Unless someone has a Ph.D in mathematics, it just isn’t possible to digest the complex logic undertaken by the algorithms. Even if it were possible, would it be worth translating for business stakeholders using business language? Would it be trusted?
That being said, some models are indeed more revealing than others. Take a decision tree, for example, which clearly shows each branch and why a particular decision was made. However, turn a decision tree into a random forest algorithm and the transparency suddenly disappears.
How many data scientists are opting to use standalone decision tree models? Not many, now that there are far more powerful models available. Random forest and many of the popular machine learning models are defined as a black box — in which decision-making steps are not revealed to the human.
The model provides a decision and we are simply asked to trust it. Is that OK?
In the earlier example, perhaps not. However, it does depend on what use case the model is being applied to. There are numerous scenarios where black box models could fit.
Let’s look at some use cases where black box models are acceptable.
Safe use cases
Scheduling teacher-pupil classes, classifying pet images and scheduling sports matches are all examples that can be undertaken without too much scrutiny of the inner workings of the model. If the lesson plan works for the teachers, do they need to know why Mrs. Willis teaches music to fourth-graders on a Wednesday afternoon? Do we need to know why our deep learning model correctly labelled a cat as a cat? Our eyes can verify that.
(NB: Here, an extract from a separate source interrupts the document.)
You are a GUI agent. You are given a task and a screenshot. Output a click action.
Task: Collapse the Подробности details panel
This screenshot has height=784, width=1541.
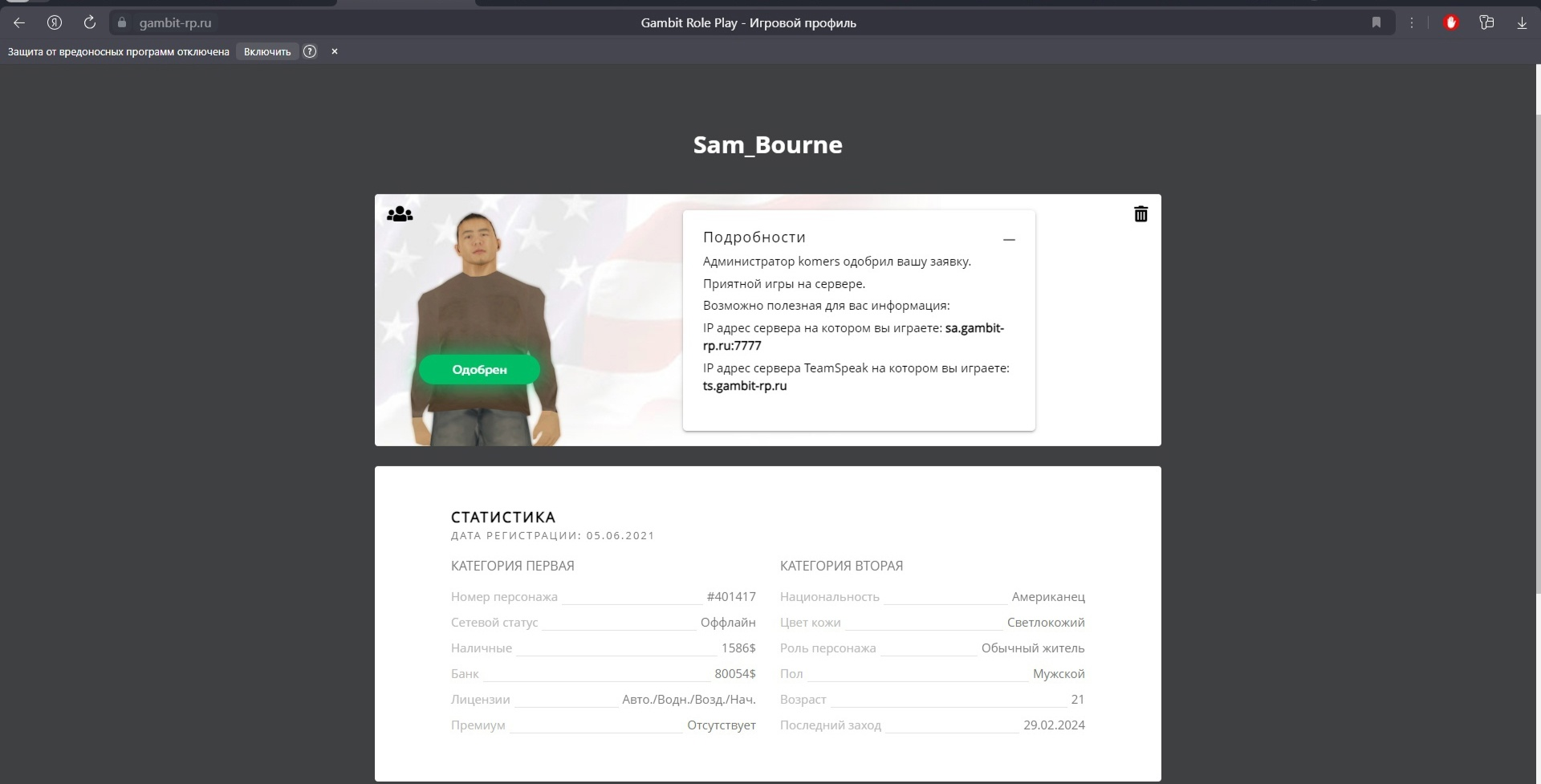(x=1009, y=239)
Similar principles can be applied for sports. If the football association is satisfied that Liverpool is playing Manchester United at the right time, it doesn’t matter why the model chose to schedule the match in December.
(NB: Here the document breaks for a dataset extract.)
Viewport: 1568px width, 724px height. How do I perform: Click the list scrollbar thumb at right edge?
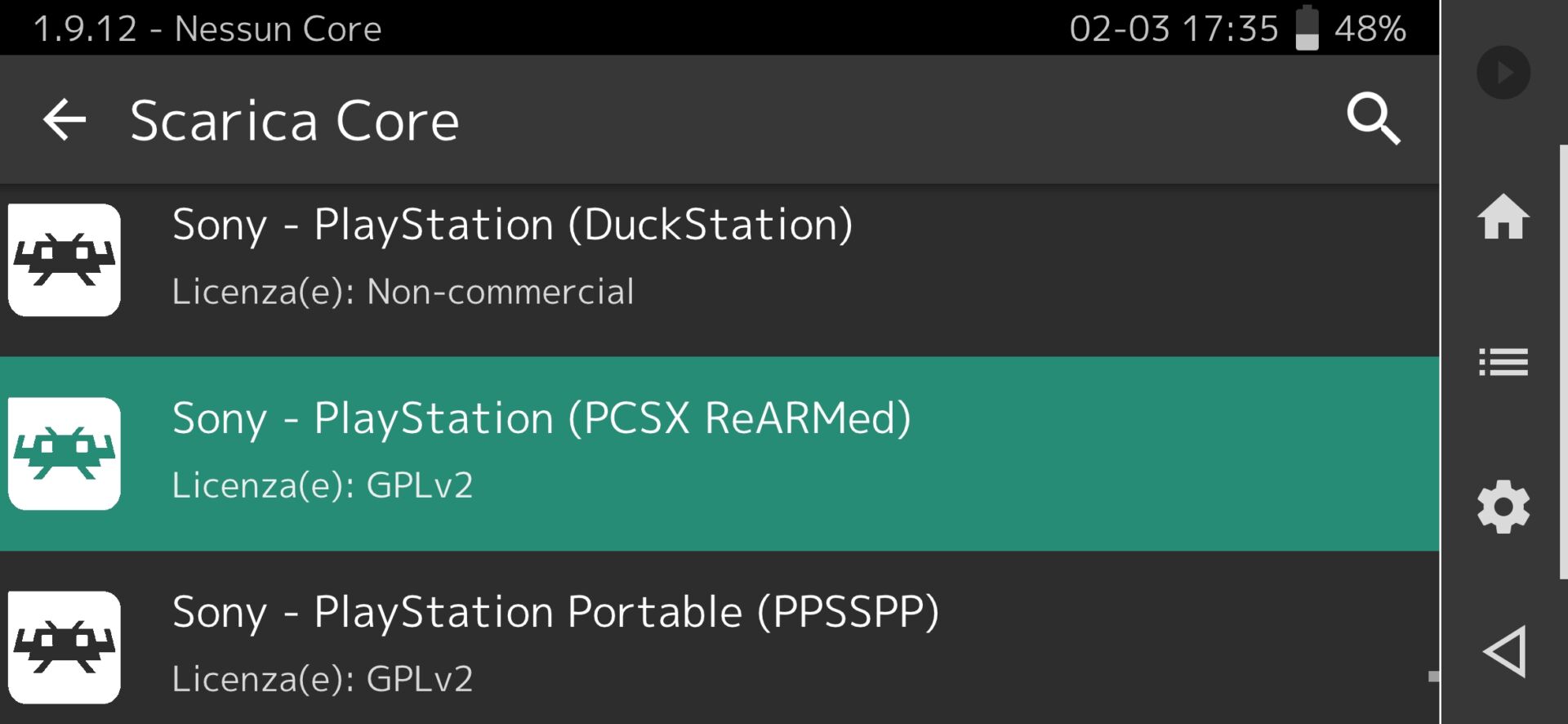coord(1433,677)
Each of these use cases also has one thing in common: The price of being wrong occasionally is not very significant.
For the use cases mentioned above, being wrong sometimes is not a big deal. If teachers are not happy with the assigned class schedule, they can simply run the algorithm again. People will not lose their jobs if a model incorrectly labels one out of every 100 images as a dog. As for football matches, a human can alter the schedule if they really want to.
Now let’s look at some of the not-so-safe use cases.
Not-so-safe use cases
Black boxes are not appropriate for use cases with little margin for error, like policing or any public sector body that strives to keep our citizens safe and well. Erroneous decisions can cost lives, damage reputations and end up on the front page of a national newspaper.
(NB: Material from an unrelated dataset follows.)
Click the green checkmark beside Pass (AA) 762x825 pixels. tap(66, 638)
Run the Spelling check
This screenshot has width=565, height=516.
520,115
Suddenly, the demand to know why a model is making a decision is self-evident.
To walk into a staff meeting and say that Suspect A has an 80% probability of committing a crime according to a convolutional neural network (CNN) just isn’t good enough. Who would put their neck on the line for a computer that won’t even reveal its inner workings?
There is a pressing need to audit everything that happens in high-pressure public domains such as policing, healthcare, law and the military. All steps are logged, and every decision ever made is accessible somewhere. Someone must be accountable, and integrity and on-the-job expertise is valued above all.
It’s no wonder that the authorities get nervous when AI products are pitched to these sectors.
So, are we missing a trick with AI? Lots of effort has gone into making models more powerful and accurate, but has accuracy been prioritized at the expense of transparency? It would appear so.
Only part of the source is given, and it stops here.